Amortizing the cost of vehicle personalization over the shorter lease term (24-39 month) on the surface presents a challenge...specifically to keep the payments low. According to Edmunds, 62% of car loans in 2014 were for terms above 60 months . First quarter reporting from Experian Automotive reflects the average new car loan in 2015 lasted 67 months and 62 months for used vehicles.
How do YOU overcome this fiscal challenge when presenting personalization while selling it as an advantage to the consumer?
Very often personalization items can be residualized with the vehicle. As we know, residual or future value is calculated as a percentage of MSRP, and deducting this estimated future value of a vehicle is the primary factor that lowers the monthly payment of a lease contract from a like term buy contract, often lower than a long term buy payment on the vehicle.
Most lessors have a specific amount they will allow towards the adjusted MSRP of the leased vehicle for wheels, sunroofs, running boards, etc., which they then multiply by the residual percentage and then add to the future value for calculation of the monthly payment.
With a little bit of research and elbow grease on the part of dealership personnel working with Insignia Group Vehicle Personalization and Customer Care Experts, the keys to unlocking additional profit can be combined with the customer retention, shorter buying cycle and lower monthly payments attributes that leasing provides.
Lease packages can be readily developed allowing the dealer to offer groupings of popular accessories for vehicles, much as the manufacturer’s factory option packages are structured.
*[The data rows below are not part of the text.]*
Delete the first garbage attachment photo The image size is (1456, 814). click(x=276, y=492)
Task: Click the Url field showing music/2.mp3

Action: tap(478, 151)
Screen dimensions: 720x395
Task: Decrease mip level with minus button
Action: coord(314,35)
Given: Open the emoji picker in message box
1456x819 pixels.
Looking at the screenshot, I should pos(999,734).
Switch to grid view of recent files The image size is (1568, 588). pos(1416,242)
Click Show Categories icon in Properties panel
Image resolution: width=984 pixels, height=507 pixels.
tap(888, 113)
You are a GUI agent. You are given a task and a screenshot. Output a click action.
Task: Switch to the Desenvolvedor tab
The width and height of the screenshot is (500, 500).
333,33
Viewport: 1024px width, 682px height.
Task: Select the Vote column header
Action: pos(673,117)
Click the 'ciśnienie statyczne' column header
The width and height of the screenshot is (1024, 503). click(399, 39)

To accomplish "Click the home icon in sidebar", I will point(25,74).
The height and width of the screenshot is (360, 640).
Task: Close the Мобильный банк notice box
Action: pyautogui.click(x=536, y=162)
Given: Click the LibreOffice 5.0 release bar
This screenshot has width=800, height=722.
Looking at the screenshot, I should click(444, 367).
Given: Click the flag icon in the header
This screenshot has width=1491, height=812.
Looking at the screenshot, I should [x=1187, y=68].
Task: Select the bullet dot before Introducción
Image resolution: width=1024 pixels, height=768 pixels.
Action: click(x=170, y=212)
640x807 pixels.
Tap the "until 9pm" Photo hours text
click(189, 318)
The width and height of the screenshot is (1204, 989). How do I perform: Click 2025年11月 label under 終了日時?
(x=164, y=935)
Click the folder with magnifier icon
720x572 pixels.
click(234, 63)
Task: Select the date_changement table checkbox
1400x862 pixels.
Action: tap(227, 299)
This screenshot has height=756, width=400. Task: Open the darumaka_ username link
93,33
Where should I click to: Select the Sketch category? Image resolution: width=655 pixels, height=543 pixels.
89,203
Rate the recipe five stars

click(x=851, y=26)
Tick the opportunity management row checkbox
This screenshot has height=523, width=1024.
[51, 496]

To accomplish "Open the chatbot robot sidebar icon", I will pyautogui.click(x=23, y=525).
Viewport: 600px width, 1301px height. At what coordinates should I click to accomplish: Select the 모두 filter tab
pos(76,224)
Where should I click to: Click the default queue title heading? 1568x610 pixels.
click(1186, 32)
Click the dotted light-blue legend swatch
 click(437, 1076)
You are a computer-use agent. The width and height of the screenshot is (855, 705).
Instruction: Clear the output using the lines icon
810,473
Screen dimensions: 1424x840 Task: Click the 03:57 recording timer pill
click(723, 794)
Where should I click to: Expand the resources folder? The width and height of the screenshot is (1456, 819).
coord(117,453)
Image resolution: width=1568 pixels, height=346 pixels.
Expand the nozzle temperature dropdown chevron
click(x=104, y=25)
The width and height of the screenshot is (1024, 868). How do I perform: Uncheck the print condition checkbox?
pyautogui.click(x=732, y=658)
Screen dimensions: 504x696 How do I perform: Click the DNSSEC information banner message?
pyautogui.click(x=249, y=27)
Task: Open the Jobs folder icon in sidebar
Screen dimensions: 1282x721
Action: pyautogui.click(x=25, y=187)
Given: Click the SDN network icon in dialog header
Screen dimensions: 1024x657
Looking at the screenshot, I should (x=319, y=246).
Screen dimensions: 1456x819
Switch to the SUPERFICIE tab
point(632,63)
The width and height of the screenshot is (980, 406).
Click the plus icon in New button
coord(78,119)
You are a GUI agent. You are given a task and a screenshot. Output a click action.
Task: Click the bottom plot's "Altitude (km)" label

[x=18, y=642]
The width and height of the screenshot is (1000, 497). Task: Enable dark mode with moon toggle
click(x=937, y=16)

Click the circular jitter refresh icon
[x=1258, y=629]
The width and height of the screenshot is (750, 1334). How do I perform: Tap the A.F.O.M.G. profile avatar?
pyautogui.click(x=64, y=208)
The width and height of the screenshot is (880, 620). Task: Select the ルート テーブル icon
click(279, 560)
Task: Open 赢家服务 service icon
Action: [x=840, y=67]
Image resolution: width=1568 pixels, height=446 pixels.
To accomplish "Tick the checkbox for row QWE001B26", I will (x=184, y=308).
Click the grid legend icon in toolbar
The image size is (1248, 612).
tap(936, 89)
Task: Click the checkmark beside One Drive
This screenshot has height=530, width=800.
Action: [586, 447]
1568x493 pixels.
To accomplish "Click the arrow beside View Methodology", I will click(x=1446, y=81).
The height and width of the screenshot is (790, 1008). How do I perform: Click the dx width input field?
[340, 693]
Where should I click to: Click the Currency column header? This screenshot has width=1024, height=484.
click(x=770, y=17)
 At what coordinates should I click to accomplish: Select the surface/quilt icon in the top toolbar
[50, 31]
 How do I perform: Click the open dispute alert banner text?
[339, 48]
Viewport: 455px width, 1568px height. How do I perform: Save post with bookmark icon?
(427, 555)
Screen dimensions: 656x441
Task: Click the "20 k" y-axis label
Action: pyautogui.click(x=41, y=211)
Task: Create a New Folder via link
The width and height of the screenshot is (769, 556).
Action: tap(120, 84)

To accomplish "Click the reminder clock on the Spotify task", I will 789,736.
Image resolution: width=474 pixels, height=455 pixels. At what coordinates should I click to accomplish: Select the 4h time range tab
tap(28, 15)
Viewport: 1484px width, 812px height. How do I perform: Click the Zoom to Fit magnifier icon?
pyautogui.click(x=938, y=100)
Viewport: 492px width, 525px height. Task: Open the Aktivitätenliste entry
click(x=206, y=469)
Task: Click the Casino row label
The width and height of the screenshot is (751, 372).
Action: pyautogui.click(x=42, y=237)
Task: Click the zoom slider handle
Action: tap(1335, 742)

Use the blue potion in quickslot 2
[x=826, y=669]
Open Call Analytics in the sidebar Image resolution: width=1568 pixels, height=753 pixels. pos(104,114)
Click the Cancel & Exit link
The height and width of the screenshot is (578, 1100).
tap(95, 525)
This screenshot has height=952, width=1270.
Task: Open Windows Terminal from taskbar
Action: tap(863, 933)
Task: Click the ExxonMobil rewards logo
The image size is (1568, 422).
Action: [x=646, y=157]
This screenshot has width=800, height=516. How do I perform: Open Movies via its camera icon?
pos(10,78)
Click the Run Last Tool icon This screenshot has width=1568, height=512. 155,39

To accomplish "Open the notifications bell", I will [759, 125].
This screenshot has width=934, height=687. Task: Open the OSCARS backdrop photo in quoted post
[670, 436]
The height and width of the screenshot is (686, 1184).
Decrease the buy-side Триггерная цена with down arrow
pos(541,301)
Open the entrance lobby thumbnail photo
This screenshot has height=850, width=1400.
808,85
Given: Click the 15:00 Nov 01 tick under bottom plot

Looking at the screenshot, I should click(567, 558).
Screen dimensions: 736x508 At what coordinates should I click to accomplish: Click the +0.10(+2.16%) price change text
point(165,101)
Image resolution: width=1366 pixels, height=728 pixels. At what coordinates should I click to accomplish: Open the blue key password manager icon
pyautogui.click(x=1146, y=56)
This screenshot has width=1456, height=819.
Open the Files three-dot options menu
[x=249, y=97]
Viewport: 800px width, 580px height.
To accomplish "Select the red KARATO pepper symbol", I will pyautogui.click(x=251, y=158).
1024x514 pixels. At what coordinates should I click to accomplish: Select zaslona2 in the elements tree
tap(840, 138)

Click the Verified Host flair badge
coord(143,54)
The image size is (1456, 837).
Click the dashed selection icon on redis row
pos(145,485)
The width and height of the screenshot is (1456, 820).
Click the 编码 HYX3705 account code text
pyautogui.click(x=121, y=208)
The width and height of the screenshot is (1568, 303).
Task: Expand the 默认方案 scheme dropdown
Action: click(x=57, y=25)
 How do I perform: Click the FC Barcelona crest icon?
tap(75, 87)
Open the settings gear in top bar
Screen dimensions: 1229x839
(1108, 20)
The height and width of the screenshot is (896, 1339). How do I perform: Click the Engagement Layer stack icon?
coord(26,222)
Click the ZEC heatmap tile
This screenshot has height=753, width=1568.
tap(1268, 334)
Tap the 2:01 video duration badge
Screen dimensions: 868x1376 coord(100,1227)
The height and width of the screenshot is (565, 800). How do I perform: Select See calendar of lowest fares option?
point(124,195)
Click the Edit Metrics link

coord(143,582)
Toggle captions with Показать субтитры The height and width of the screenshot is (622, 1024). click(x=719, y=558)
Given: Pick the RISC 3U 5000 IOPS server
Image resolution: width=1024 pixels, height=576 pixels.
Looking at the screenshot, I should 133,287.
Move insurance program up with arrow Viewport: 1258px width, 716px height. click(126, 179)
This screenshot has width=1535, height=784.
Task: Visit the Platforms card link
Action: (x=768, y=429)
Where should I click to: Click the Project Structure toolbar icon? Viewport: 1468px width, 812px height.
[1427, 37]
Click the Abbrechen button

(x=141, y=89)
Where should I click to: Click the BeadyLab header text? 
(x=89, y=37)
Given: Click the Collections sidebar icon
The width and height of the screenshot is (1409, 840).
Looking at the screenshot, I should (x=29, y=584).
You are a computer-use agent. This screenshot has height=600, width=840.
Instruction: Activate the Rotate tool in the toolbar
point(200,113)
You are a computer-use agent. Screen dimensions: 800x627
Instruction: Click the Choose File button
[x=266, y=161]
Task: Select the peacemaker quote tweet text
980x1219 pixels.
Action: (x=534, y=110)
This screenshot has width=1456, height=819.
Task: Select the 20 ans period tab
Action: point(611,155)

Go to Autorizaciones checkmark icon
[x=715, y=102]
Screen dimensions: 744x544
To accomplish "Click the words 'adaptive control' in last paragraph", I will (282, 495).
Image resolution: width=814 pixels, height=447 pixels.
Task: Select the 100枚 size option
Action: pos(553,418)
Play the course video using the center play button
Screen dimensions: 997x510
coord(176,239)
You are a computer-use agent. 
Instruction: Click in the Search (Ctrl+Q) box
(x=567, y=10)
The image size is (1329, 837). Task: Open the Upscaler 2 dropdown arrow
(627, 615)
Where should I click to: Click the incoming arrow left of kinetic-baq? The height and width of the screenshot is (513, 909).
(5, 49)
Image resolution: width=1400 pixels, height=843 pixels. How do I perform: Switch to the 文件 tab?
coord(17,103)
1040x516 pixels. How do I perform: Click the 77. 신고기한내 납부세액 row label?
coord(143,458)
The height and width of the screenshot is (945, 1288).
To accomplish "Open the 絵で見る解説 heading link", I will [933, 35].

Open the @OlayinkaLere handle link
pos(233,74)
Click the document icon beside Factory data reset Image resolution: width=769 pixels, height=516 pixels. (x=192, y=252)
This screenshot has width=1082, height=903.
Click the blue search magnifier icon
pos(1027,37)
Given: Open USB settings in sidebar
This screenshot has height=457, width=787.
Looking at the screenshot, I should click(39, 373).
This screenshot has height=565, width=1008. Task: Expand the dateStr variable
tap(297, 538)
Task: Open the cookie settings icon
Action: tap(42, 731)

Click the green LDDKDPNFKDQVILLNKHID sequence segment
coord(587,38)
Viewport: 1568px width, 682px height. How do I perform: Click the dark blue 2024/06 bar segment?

This in turn makes lease vehicle personalization a viable, financially attainable, and positive part of the customer’s overall dealer experience.
The additional good news is that many times when a manufacturer runs a “special” lease payment ad to spark sales volume, this low payment is very often arrived at by a manufacturer’s captive finance company enhancing this residual percentage as a sort of “future rebate” program. Since the additional monthly cost of these accessories is also determined by the residual percentage the additional monthly cost of vehicle personalization will decrease as well.